_WORK ORDER_: Output each line of the material exactly as it stands.

Start of STORED DATA

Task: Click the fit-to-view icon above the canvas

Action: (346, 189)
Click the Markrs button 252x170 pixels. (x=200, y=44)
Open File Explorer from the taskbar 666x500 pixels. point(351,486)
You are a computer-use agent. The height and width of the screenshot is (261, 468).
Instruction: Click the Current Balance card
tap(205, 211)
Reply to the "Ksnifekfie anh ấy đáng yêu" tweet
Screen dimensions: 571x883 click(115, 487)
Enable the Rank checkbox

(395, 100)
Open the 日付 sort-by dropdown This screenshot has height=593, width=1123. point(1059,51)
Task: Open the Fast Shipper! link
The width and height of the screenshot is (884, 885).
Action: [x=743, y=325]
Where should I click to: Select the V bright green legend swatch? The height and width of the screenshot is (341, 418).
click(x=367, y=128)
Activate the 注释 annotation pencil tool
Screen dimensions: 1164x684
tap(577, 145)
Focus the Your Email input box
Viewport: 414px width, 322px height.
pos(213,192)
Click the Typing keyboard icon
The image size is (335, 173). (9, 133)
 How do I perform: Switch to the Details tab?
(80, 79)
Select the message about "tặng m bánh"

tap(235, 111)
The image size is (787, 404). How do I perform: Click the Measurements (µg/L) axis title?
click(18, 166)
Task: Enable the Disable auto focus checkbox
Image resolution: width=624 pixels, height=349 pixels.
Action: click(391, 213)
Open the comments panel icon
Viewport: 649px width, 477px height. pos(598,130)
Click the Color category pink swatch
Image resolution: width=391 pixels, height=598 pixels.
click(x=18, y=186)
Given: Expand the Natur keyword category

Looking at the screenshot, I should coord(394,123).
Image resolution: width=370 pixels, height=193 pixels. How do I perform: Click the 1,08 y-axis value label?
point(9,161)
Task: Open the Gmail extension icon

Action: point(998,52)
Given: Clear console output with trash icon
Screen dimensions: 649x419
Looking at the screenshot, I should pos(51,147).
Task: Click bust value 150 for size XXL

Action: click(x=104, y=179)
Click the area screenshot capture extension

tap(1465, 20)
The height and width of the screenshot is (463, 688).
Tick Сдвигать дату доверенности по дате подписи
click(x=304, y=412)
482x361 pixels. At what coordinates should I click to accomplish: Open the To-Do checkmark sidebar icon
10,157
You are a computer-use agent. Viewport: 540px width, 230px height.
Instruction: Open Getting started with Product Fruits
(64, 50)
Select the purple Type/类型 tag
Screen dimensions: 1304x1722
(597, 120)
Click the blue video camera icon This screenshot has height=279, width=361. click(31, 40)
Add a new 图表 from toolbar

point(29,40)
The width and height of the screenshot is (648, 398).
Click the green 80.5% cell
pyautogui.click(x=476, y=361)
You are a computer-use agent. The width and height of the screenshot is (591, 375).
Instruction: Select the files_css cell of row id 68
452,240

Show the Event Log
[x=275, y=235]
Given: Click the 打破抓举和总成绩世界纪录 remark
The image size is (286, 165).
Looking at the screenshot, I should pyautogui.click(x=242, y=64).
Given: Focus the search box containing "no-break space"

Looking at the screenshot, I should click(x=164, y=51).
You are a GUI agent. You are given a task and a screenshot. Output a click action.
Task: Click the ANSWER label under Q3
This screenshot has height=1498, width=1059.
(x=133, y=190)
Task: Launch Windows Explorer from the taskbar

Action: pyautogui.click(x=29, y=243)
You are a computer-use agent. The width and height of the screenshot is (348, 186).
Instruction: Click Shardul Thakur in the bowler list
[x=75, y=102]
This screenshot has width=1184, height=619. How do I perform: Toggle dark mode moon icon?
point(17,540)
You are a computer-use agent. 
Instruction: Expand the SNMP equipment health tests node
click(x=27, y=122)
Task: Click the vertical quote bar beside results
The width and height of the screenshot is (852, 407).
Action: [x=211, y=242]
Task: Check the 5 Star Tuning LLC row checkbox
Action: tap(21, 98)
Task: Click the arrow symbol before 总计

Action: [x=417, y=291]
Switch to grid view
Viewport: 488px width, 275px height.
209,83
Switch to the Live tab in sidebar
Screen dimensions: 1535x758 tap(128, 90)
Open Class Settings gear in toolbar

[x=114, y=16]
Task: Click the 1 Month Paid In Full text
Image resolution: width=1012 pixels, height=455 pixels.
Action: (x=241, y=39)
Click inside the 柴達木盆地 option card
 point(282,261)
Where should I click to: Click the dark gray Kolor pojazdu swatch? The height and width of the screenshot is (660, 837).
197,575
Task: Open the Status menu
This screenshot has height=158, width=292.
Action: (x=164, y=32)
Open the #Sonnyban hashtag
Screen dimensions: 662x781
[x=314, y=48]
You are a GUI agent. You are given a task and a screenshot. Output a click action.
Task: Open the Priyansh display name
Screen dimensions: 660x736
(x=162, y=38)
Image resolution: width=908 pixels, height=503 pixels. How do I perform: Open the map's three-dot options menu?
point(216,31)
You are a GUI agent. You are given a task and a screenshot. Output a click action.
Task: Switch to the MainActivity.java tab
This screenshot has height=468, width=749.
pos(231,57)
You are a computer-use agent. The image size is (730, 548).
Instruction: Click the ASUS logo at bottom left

End of STORED DATA

_TASK ANSWER_:
Task: Click the fit-to-view icon above the canvas

Action: (346, 189)
Click the Markrs button 252x170 pixels. (x=200, y=44)
Open File Explorer from the taskbar 666x500 pixels. point(351,486)
You are a computer-use agent. The height and width of the screenshot is (261, 468).
Instruction: Click the Current Balance card
tap(205, 211)
Reply to the "Ksnifekfie anh ấy đáng yêu" tweet
Screen dimensions: 571x883 click(115, 487)
Enable the Rank checkbox

(395, 100)
Open the 日付 sort-by dropdown This screenshot has height=593, width=1123. point(1059,51)
Task: Open the Fast Shipper! link
The width and height of the screenshot is (884, 885).
Action: [x=743, y=325]
Where should I click to: Select the V bright green legend swatch? The height and width of the screenshot is (341, 418).
click(x=367, y=128)
Activate the 注释 annotation pencil tool
Screen dimensions: 1164x684
tap(577, 145)
Focus the Your Email input box
Viewport: 414px width, 322px height.
pos(213,192)
Click the Typing keyboard icon
The image size is (335, 173). (9, 133)
 How do I perform: Switch to the Details tab?
(80, 79)
Select the message about "tặng m bánh"

tap(235, 111)
The image size is (787, 404). How do I perform: Click the Measurements (µg/L) axis title?
click(18, 166)
Task: Enable the Disable auto focus checkbox
Image resolution: width=624 pixels, height=349 pixels.
Action: click(391, 213)
Open the comments panel icon
Viewport: 649px width, 477px height. pos(598,130)
Click the Color category pink swatch
Image resolution: width=391 pixels, height=598 pixels.
click(x=18, y=186)
Given: Expand the Natur keyword category

Looking at the screenshot, I should coord(394,123).
Image resolution: width=370 pixels, height=193 pixels. How do I perform: Click the 1,08 y-axis value label?
point(9,161)
Task: Open the Gmail extension icon

Action: point(998,52)
Given: Clear console output with trash icon
Screen dimensions: 649x419
Looking at the screenshot, I should pos(51,147).
Task: Click bust value 150 for size XXL

Action: click(x=104, y=179)
Click the area screenshot capture extension

tap(1465, 20)
The height and width of the screenshot is (463, 688).
Tick Сдвигать дату доверенности по дате подписи
click(x=304, y=412)
482x361 pixels. At what coordinates should I click to accomplish: Open the To-Do checkmark sidebar icon
10,157
You are a computer-use agent. Viewport: 540px width, 230px height.
Instruction: Open Getting started with Product Fruits
(64, 50)
Select the purple Type/类型 tag
Screen dimensions: 1304x1722
(597, 120)
Click the blue video camera icon This screenshot has height=279, width=361. click(31, 40)
Add a new 图表 from toolbar

point(29,40)
The width and height of the screenshot is (648, 398).
Click the green 80.5% cell
pyautogui.click(x=476, y=361)
You are a computer-use agent. The width and height of the screenshot is (591, 375).
Instruction: Select the files_css cell of row id 68
452,240

Show the Event Log
[x=275, y=235]
Given: Click the 打破抓举和总成绩世界纪录 remark
The image size is (286, 165).
Looking at the screenshot, I should pyautogui.click(x=242, y=64).
Given: Focus the search box containing "no-break space"

Looking at the screenshot, I should click(x=164, y=51).
You are a GUI agent. You are given a task and a screenshot. Output a click action.
Task: Click the ANSWER label under Q3
This screenshot has height=1498, width=1059.
(x=133, y=190)
Task: Launch Windows Explorer from the taskbar

Action: pyautogui.click(x=29, y=243)
You are a computer-use agent. The width and height of the screenshot is (348, 186).
Instruction: Click Shardul Thakur in the bowler list
[x=75, y=102]
This screenshot has width=1184, height=619. How do I perform: Toggle dark mode moon icon?
point(17,540)
You are a computer-use agent. 
Instruction: Expand the SNMP equipment health tests node
click(x=27, y=122)
Task: Click the vertical quote bar beside results
The width and height of the screenshot is (852, 407).
Action: [x=211, y=242]
Task: Check the 5 Star Tuning LLC row checkbox
Action: tap(21, 98)
Task: Click the arrow symbol before 总计

Action: [x=417, y=291]
Switch to grid view
Viewport: 488px width, 275px height.
209,83
Switch to the Live tab in sidebar
Screen dimensions: 1535x758 tap(128, 90)
Open Class Settings gear in toolbar

[x=114, y=16]
Task: Click the 1 Month Paid In Full text
Image resolution: width=1012 pixels, height=455 pixels.
Action: (x=241, y=39)
Click inside the 柴達木盆地 option card
 point(282,261)
Where should I click to: Click the dark gray Kolor pojazdu swatch? The height and width of the screenshot is (660, 837).
197,575
Task: Open the Status menu
This screenshot has height=158, width=292.
Action: (x=164, y=32)
Open the #Sonnyban hashtag
Screen dimensions: 662x781
[x=314, y=48]
You are a GUI agent. You are given a task and a screenshot. Output a click action.
Task: Open the Priyansh display name
Screen dimensions: 660x736
(x=162, y=38)
Image resolution: width=908 pixels, height=503 pixels. How do I perform: Open the map's three-dot options menu?
point(216,31)
You are a GUI agent. You are given a task and a screenshot. Output a click action.
Task: Switch to the MainActivity.java tab
This screenshot has height=468, width=749.
pos(231,57)
You are a computer-use agent. The image size is (730, 548).
Instruction: Click the ASUS logo at bottom left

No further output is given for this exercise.